▸ **Work to do**: Please quote every one of the records below in full, changing nothing and leaving nothing out.

▸ **Records for processing**:
====
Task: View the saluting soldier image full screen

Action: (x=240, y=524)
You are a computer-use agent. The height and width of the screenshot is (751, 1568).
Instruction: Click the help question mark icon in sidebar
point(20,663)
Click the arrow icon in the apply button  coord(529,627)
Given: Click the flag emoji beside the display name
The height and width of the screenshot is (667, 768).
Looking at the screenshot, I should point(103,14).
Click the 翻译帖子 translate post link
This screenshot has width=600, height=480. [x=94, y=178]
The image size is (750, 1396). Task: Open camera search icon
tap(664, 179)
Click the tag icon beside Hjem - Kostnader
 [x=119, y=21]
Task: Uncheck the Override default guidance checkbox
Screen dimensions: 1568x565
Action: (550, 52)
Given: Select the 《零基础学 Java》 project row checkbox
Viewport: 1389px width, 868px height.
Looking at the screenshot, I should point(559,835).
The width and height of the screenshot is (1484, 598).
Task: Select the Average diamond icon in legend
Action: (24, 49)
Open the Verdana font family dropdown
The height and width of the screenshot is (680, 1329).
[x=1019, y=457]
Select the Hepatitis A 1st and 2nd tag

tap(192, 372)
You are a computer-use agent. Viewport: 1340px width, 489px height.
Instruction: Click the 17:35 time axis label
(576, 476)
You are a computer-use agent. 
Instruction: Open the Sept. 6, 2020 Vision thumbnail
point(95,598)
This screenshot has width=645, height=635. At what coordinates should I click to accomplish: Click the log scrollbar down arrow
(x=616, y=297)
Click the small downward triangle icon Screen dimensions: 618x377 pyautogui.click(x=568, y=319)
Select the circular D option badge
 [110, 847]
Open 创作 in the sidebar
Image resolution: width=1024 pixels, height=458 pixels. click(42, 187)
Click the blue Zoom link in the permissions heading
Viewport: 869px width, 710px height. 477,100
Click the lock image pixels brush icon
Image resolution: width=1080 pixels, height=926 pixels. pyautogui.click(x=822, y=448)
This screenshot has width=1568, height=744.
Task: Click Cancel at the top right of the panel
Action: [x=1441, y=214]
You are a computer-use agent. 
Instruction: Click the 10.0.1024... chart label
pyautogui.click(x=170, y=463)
====
▸ **Correct result**:
Task: View the saluting soldier image full screen

Action: (x=240, y=524)
You are a computer-use agent. The height and width of the screenshot is (751, 1568).
Instruction: Click the help question mark icon in sidebar
point(20,663)
Click the arrow icon in the apply button  coord(529,627)
Given: Click the flag emoji beside the display name
The height and width of the screenshot is (667, 768).
Looking at the screenshot, I should point(103,14).
Click the 翻译帖子 translate post link
This screenshot has width=600, height=480. [x=94, y=178]
The image size is (750, 1396). Task: Open camera search icon
tap(664, 179)
Click the tag icon beside Hjem - Kostnader
 [x=119, y=21]
Task: Uncheck the Override default guidance checkbox
Screen dimensions: 1568x565
Action: (550, 52)
Given: Select the 《零基础学 Java》 project row checkbox
Viewport: 1389px width, 868px height.
Looking at the screenshot, I should point(559,835).
The width and height of the screenshot is (1484, 598).
Task: Select the Average diamond icon in legend
Action: (24, 49)
Open the Verdana font family dropdown
The height and width of the screenshot is (680, 1329).
[x=1019, y=457]
Select the Hepatitis A 1st and 2nd tag

tap(192, 372)
You are a computer-use agent. Viewport: 1340px width, 489px height.
Instruction: Click the 17:35 time axis label
(576, 476)
You are a computer-use agent. 
Instruction: Open the Sept. 6, 2020 Vision thumbnail
point(95,598)
This screenshot has width=645, height=635. At what coordinates should I click to accomplish: Click the log scrollbar down arrow
(x=616, y=297)
Click the small downward triangle icon Screen dimensions: 618x377 pyautogui.click(x=568, y=319)
Select the circular D option badge
 [110, 847]
Open 创作 in the sidebar
Image resolution: width=1024 pixels, height=458 pixels. click(42, 187)
Click the blue Zoom link in the permissions heading
Viewport: 869px width, 710px height. 477,100
Click the lock image pixels brush icon
Image resolution: width=1080 pixels, height=926 pixels. pyautogui.click(x=822, y=448)
This screenshot has width=1568, height=744.
Task: Click Cancel at the top right of the panel
Action: [x=1441, y=214]
You are a computer-use agent. 
Instruction: Click the 10.0.1024... chart label
pyautogui.click(x=170, y=463)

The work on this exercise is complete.